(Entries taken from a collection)
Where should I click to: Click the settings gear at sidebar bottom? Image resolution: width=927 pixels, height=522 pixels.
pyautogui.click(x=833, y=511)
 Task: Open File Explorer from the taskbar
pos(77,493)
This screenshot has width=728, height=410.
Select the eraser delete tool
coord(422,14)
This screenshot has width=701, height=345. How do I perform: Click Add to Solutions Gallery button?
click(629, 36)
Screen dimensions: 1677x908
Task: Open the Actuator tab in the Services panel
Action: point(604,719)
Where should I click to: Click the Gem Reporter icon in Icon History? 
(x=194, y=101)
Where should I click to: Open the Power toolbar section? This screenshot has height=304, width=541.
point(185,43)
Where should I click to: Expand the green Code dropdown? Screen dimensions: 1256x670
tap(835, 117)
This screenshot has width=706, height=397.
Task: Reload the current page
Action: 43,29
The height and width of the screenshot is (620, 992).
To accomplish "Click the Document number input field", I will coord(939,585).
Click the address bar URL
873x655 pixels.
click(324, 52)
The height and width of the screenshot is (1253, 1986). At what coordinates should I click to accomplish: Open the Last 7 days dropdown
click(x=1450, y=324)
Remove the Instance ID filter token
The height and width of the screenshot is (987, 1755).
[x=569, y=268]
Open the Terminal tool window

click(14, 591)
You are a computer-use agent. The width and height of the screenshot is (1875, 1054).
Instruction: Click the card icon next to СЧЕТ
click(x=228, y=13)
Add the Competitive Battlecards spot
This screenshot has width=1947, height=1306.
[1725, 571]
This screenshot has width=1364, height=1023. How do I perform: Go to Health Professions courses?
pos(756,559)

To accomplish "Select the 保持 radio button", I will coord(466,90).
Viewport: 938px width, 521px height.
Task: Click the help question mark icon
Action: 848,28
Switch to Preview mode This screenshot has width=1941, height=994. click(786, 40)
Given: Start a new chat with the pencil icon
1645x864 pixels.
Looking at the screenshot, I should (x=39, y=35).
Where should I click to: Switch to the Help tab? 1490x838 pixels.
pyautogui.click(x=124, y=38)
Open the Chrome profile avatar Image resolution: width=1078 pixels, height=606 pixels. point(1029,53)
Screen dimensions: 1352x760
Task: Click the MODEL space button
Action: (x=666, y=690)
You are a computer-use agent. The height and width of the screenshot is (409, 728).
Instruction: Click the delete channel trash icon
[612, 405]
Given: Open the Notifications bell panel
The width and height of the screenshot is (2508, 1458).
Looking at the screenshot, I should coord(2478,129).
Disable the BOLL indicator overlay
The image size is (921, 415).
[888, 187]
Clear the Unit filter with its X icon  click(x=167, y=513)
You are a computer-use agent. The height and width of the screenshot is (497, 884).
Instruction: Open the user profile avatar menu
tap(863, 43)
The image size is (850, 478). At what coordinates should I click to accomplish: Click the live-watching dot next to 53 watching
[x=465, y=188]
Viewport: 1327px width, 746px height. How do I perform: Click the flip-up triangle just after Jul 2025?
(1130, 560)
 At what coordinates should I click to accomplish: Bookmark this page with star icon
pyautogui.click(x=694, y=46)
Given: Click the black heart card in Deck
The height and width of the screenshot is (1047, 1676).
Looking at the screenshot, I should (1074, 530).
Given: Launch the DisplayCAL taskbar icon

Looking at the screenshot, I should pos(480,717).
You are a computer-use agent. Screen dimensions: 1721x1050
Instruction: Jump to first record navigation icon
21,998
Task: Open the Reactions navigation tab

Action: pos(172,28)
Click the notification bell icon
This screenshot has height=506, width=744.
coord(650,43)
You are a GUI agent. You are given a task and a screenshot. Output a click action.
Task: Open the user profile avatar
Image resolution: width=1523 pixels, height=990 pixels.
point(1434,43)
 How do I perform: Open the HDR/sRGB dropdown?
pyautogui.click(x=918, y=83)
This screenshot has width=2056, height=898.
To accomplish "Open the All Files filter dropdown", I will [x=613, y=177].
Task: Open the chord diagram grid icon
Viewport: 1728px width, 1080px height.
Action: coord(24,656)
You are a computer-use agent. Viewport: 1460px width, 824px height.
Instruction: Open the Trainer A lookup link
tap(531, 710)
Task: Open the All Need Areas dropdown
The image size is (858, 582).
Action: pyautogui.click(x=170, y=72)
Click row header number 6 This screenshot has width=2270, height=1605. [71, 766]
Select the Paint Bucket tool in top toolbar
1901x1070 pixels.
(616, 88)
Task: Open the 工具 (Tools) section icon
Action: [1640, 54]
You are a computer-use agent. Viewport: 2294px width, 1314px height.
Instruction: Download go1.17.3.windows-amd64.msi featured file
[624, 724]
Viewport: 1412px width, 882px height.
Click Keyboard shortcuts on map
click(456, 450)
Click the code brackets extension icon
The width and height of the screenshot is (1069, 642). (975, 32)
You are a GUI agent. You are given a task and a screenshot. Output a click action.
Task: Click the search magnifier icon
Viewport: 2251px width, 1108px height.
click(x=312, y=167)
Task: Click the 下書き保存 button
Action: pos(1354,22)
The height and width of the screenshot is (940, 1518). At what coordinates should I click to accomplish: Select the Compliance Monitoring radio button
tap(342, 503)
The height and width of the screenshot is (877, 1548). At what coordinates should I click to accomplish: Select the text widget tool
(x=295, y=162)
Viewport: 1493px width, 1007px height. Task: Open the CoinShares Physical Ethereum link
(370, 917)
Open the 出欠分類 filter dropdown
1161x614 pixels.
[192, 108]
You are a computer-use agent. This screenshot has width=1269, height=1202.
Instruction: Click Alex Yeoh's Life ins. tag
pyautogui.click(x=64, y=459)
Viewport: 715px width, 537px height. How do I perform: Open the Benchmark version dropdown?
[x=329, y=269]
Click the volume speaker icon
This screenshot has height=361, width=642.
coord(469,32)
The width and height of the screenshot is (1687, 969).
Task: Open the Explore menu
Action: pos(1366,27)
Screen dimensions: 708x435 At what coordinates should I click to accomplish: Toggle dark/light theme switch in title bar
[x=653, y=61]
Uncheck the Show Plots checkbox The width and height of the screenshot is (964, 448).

Problem details → The required output is every line above from the one with "Task: Open File Explorer from the taskbar" down to the one with "Remove the Instance ID filter token", restated word for word, ends included.

Completed task →
 Task: Open File Explorer from the taskbar
pos(77,493)
This screenshot has width=728, height=410.
Select the eraser delete tool
coord(422,14)
This screenshot has width=701, height=345. How do I perform: Click Add to Solutions Gallery button?
click(629, 36)
Screen dimensions: 1677x908
Task: Open the Actuator tab in the Services panel
Action: point(604,719)
Where should I click to: Click the Gem Reporter icon in Icon History? 
(x=194, y=101)
Where should I click to: Open the Power toolbar section? This screenshot has height=304, width=541.
point(185,43)
Where should I click to: Expand the green Code dropdown? Screen dimensions: 1256x670
tap(835, 117)
This screenshot has width=706, height=397.
Task: Reload the current page
Action: 43,29
The height and width of the screenshot is (620, 992).
To accomplish "Click the Document number input field", I will coord(939,585).
Click the address bar URL
873x655 pixels.
click(324, 52)
The height and width of the screenshot is (1253, 1986). At what coordinates should I click to accomplish: Open the Last 7 days dropdown
click(x=1450, y=324)
Remove the Instance ID filter token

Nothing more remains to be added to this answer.